– Ninguna, eh… ninguna de las mujeres le podía dar de mamar a las criaturas. Ese año fue terrible, todas enfermaron y había una malaria total. No se conseguía nada, ni la leche pa´ los chico. La única que tenía era yo –. Empieza y se acomoda las tetas históricas, empujándolas de izquierda a derecha y dándole un tironcito hacia arriba a cada bretel.
Las piernas azules y varicosas de la tía Pepa me distraen tanto como sus inmensos pechos. Ella siempre tiene algo para contar, habla, habla y se ríe como gorda, porque es bien gorda. No se queda quieta ni un rato y yo intento seguirla en todo lo que anda: mirándola de lejos, en cada reunión familiar. Cuenta historias (algunas son puras mentiras), algunos chistes, suele andar contando esa anécdota incómoda, donde es la heroína y nos tiene como protagonistas a su Enrique, a otros cinco chicos, que somos sobrinos o vecinos, y a mí. Me gusta escucharla todas las veces que la cuenta, porque cada vez que lo hace, creo que se va a acordar de mi nombre, me mencionará y seré uno de esos personajes relevantes de su relato.
– Primero vino la Silvia, con su nena peluda en brazos y no hizo falta ni que me lo pidiera: agarré a la Marce y le di teta ilmediatamente. Después fueron llegando las otras con sus críos flamélico del hambre.
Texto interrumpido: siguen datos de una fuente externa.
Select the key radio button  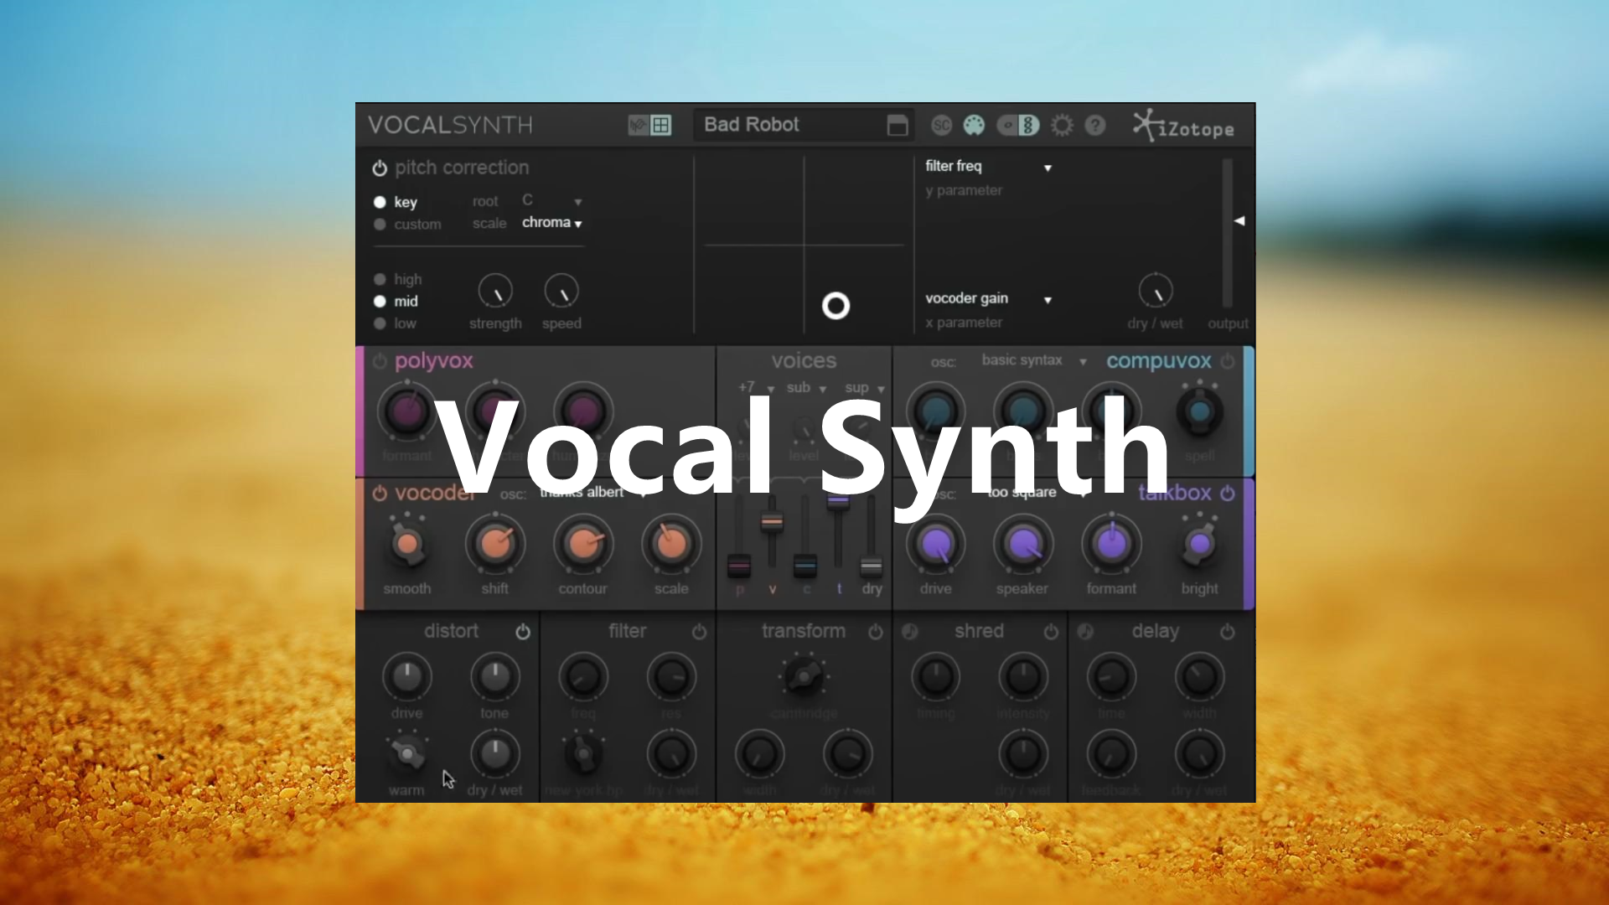click(x=379, y=201)
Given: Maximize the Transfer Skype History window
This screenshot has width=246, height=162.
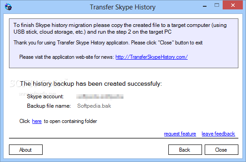Looking at the screenshot, I should pos(217,5).
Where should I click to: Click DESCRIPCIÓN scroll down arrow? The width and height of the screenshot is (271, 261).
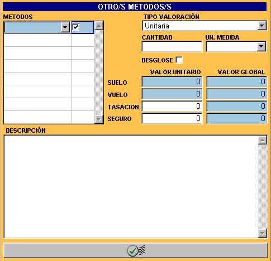coord(263,233)
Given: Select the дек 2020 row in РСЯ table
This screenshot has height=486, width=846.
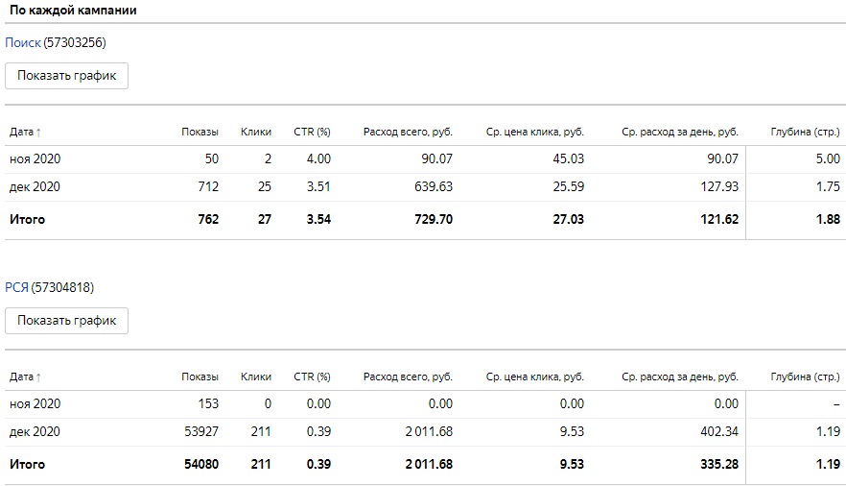Looking at the screenshot, I should [x=35, y=432].
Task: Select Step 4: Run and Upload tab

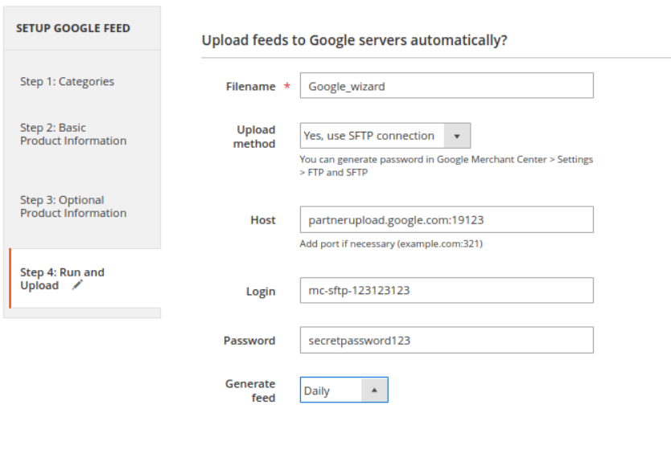Action: tap(62, 279)
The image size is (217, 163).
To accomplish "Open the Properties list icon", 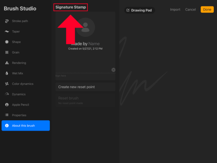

Siete chico, siete, incluido el Quique, que chupaba como chupa ahora, que da calambre–. Y el Quique la mira desde la silla con patas de fierro vencidas, que es un milagro de la física, sus fuerzas y el equilibrio, porque mi primo es un gigante, angosto pero panzón (por la cerveza) y se tira en la silla como si fuera un sofá. Tiene diecisiete, como yo, pero parece de treinta. Creo que es porque de chico lo dejaban tomar vino y fumar. A mí no me dejaban, ni me dejan.
– Uno: Marce, la peluda.
Pepa levanta el pulgar y sigue, ahora levanta el índice:
– Dos: el Quique.
Mira al techo y busca los demás nombres:
– Tres: el Omar, un turquito, nieto del que tenía la mercería acá nomás en la Brasil. Cuatro: Fabio, el que corre kartin, hijo de la Jorgelina pobrecita queenpazdescanse. Cinco: el Paolo, que toca la guitarra en el galpón.
Ya tiene levantados todos los dedos de su mano derecha. Hace una pausa y yo sé, sé que se va a acordar… ¡vamos, que sólo faltan dos! Me inquieto, hago tres jueguitos con el fútbol y lo piso. Levanta de la mano izquierda su pulgar gordo, la uña rota, debilitada por la lavandina. Toso, me raspo la garganta y escupo, como los jugadores de la selección, hacia el piso duro de tierra del patio; me afirmo en el marco de la puerta de la cocina. Me mira, me despego de la puerta, me paro derecho… pero no me mira, levanta su mirada otra vez el techo, el foco de luz pende del cable grasiento, con esas pelusas pegajosas y negras. Una sola mosca, que parece dormida, es el punto de fuga para mi esperanza. Pero la mosca no tira pistas, ni el foco de luz, ni aunque ella agite despacito la mano, como si sacudiéndola fuera a caerse un nombre olvidado.
– Seis: la Jimena, esa chiquita ricitos di oro, que iba al colegio con Quique…
Levanta el índice, sin bajar el pulgar, detiene el relato, sacude de nuevo la mano con suavidad, gruñe, frunce los ojos, como ajustando el foco en un punto lejano. Me sé de memoria sus gestos. Detengo la pelota con la que jugué durante el rato que duró la historia: la vuelvo a pisar, tan fuerte que se me escapa, pero no salgo a buscarla. La tía piensa, le miro las várices tensas, aquellos ríos subterráneos, azules, en sus piernas continentales, como a punto de estallar, ya por estallar, pero no pasa nada, no explotan y no recuerda. Al final, con el dedo número siete levantado, dice:
– Y uno de los chicos del Gerardo… ¡Siete chico! Siete.
Y se vuelve a acomodar los pechos, empina un vaso de vino y brinda por su reconocido relato. Yo: agacho la cabeza, escupo de nuevo y salgo al patio, a buscar el fútbol.